#### [Direction 1]
Please copy the passage on employee retention in full, word for word.

#### [Passage shown]

Employers and employees are obviously headed for a collision to be played out in a workplace near you.  A recently released Deloitte report called the standoff “a tale of two mindsets.”

Many employers seem to believe their employees have few options in this weak economy.  They feel employees should feel lucky they have job.

Employees, especially the most talented and qualified, see the world a bit differently. Among employees surveyed in the Deloitte survey, a significant number of workers are looking to jump ship. Thirty percent of employees are currently working the job market and nearly half are at least considering leaving their current jobs.

That stands in sharp contrast to the executives who were surveyed. Only 9 percent of executives expect voluntary turnover to increase significantly among Generation X employees. That means 9 out of 10 executives may be ignoring the elephant in the room.

The survey revealed that about 22 percent of Generation X employees are actively job hunting.  Even more alarming, only 37 percent plan to remain with their current employers.  Employers might find Generation Y a little stickier when it comes to retention but even then 44 percent plan to stay put over the next year.

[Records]
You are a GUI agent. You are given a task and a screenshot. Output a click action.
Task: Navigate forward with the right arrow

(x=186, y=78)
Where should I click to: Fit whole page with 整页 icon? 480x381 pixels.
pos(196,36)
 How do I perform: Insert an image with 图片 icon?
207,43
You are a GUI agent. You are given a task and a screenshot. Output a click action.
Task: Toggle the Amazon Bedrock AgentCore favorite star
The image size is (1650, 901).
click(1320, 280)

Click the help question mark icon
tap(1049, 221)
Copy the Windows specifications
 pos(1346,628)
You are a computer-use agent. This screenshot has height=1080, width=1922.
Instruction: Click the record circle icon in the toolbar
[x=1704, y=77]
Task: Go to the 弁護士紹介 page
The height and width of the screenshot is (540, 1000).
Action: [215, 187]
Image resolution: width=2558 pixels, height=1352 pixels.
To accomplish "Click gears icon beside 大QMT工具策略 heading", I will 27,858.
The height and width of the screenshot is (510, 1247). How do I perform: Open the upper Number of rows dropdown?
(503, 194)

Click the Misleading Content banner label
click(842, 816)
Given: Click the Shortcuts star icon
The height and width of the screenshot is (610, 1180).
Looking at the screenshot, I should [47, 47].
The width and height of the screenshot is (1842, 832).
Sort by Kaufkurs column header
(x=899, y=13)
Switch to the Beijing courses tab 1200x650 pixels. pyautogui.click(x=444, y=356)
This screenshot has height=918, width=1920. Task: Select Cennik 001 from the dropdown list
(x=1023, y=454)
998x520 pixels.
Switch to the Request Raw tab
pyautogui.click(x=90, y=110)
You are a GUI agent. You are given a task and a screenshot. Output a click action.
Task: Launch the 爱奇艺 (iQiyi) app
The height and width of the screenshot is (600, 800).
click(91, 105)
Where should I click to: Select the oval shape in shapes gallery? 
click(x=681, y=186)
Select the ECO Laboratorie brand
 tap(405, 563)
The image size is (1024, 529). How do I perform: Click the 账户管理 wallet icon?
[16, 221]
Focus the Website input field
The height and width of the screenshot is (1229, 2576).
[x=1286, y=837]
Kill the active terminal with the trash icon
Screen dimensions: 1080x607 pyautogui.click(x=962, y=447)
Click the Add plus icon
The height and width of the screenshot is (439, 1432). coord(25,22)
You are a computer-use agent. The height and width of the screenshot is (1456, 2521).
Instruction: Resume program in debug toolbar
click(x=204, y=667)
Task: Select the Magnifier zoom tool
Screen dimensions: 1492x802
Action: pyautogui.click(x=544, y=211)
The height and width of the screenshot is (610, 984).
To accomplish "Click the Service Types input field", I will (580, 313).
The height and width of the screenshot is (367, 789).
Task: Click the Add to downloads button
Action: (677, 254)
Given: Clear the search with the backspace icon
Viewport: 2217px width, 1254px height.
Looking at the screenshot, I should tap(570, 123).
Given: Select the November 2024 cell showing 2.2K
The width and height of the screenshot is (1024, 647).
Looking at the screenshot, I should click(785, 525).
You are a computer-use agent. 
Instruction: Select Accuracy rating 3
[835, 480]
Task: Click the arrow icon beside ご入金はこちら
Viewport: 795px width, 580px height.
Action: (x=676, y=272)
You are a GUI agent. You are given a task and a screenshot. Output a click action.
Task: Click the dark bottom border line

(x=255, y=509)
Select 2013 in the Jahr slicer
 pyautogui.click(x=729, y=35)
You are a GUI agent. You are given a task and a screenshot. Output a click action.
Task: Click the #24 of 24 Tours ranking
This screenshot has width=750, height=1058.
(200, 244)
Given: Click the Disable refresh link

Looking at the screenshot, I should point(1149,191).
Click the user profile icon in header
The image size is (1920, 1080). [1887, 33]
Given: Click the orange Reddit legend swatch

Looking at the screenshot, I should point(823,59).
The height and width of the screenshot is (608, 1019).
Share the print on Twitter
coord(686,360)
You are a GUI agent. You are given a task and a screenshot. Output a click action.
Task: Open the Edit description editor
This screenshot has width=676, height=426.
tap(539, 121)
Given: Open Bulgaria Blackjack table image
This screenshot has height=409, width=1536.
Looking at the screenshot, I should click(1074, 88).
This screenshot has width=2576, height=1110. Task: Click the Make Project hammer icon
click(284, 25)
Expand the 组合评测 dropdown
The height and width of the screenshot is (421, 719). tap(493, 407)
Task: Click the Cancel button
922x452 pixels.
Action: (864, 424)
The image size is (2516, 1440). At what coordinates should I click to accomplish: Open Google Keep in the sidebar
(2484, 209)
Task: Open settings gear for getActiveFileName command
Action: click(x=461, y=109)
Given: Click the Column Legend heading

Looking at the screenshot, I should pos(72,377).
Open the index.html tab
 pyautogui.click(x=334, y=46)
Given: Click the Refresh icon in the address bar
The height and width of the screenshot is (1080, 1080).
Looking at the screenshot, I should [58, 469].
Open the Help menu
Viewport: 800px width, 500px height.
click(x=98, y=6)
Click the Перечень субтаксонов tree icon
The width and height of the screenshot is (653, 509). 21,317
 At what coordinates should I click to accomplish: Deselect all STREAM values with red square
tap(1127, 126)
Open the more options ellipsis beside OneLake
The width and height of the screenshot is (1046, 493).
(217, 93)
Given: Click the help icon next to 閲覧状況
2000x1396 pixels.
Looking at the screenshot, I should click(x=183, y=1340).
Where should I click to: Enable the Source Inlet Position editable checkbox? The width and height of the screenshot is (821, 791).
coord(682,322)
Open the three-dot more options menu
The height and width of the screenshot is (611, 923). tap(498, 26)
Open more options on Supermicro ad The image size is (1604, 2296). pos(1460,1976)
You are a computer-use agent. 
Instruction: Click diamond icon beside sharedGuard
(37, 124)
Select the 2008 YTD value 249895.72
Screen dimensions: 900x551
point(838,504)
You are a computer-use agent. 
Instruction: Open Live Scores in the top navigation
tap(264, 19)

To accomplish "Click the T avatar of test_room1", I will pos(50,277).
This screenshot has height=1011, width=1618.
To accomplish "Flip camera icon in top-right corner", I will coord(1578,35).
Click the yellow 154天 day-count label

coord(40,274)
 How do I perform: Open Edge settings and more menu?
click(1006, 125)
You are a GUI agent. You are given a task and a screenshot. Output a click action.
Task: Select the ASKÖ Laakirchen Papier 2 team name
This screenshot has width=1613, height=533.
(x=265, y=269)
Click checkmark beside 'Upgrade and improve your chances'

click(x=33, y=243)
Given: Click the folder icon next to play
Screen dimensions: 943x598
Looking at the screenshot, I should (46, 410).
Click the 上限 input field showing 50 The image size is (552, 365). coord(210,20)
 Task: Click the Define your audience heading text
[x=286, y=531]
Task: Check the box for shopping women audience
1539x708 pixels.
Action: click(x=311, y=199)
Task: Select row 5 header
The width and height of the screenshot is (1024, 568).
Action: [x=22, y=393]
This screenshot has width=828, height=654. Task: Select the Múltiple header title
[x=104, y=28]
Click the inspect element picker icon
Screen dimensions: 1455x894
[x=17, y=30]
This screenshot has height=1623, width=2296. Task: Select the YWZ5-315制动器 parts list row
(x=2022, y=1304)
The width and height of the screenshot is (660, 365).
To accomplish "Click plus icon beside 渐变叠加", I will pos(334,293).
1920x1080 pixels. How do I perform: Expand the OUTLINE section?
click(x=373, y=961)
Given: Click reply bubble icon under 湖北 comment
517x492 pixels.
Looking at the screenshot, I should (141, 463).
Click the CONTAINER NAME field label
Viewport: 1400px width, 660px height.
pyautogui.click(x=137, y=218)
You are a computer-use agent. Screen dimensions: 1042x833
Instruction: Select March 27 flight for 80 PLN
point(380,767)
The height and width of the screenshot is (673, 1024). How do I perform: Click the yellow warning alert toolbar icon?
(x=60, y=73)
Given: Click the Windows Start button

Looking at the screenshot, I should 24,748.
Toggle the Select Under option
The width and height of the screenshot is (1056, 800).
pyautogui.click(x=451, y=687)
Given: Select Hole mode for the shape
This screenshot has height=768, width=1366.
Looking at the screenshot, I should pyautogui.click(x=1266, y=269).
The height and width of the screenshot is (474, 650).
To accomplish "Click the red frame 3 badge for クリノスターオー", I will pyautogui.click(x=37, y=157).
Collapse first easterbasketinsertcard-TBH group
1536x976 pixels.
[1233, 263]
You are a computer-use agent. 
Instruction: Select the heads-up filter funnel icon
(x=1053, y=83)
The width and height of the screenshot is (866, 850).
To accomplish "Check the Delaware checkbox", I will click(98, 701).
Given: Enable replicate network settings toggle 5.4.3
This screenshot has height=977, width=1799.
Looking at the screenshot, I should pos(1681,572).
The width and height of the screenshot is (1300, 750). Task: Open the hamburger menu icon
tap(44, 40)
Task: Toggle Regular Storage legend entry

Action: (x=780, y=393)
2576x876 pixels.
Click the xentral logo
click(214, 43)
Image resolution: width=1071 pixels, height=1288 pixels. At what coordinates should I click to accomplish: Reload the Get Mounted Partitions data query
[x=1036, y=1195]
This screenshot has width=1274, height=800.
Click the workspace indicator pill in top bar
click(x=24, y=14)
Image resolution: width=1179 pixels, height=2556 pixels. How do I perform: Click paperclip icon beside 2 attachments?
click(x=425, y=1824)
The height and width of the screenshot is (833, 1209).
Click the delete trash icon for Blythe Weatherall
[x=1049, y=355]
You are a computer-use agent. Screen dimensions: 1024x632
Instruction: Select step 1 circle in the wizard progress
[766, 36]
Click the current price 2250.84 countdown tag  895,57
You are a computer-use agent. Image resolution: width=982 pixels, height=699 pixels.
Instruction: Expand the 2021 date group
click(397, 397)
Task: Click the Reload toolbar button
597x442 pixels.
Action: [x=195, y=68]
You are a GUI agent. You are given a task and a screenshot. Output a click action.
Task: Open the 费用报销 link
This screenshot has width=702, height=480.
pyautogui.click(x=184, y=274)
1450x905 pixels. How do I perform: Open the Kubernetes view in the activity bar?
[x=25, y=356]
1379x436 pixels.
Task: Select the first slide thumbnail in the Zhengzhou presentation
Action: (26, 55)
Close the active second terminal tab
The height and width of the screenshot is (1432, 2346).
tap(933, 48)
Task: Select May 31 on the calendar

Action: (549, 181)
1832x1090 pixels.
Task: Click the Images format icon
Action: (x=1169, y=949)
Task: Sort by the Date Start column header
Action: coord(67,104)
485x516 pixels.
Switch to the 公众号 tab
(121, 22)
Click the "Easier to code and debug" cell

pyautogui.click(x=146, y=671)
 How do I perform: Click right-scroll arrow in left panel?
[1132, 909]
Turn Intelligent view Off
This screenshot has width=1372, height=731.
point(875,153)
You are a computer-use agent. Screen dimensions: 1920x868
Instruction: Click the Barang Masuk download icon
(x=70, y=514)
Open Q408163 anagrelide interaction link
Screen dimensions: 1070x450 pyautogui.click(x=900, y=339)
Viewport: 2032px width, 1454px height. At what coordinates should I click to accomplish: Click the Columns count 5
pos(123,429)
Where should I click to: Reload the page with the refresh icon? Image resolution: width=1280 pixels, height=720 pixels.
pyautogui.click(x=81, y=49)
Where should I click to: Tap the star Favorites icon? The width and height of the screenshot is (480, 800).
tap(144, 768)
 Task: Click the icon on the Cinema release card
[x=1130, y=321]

#### [Direction 2]
Arrange the stretch of rows above from the line containing "Kill the active terminal with the trash icon" through the line containing "Action: pyautogui.click(x=544, y=211)" as a numbered list, omitting blank lines.

#### [Complete response 1]
Employers and employees are obviously headed for a collision to be played out in a workplace near you.  A recently released Deloitte report called the standoff “a tale of two mindsets.”

Many employers seem to believe their employees have few options in this weak economy.  They feel employees should feel lucky they have job.

Employees, especially the most talented and qualified, see the world a bit differently. Among employees surveyed in the Deloitte survey, a significant number of workers are looking to jump ship. Thirty percent of employees are currently working the job market and nearly half are at least considering leaving their current jobs.

That stands in sharp contrast to the executives who were surveyed. Only 9 percent of executives expect voluntary turnover to increase significantly among Generation X employees. That means 9 out of 10 executives may be ignoring the elephant in the room.

The survey revealed that about 22 percent of Generation X employees are actively job hunting.  Even more alarming, only 37 percent plan to remain with their current employers.  Employers might find Generation Y a little stickier when it comes to retention but even then 44 percent plan to stay put over the next year.

#### [Complete response 2]
1. Kill the active terminal with the trash icon
2. Screen dimensions: 1080x607 pyautogui.click(x=962, y=447)
3. Click the Add plus icon
4. The height and width of the screenshot is (439, 1432). coord(25,22)
5. You are a computer-use agent. The height and width of the screenshot is (1456, 2521).
6. Instruction: Resume program in debug toolbar
7. click(x=204, y=667)
8. Task: Select the Magnifier zoom tool
9. Screen dimensions: 1492x802
10. Action: pyautogui.click(x=544, y=211)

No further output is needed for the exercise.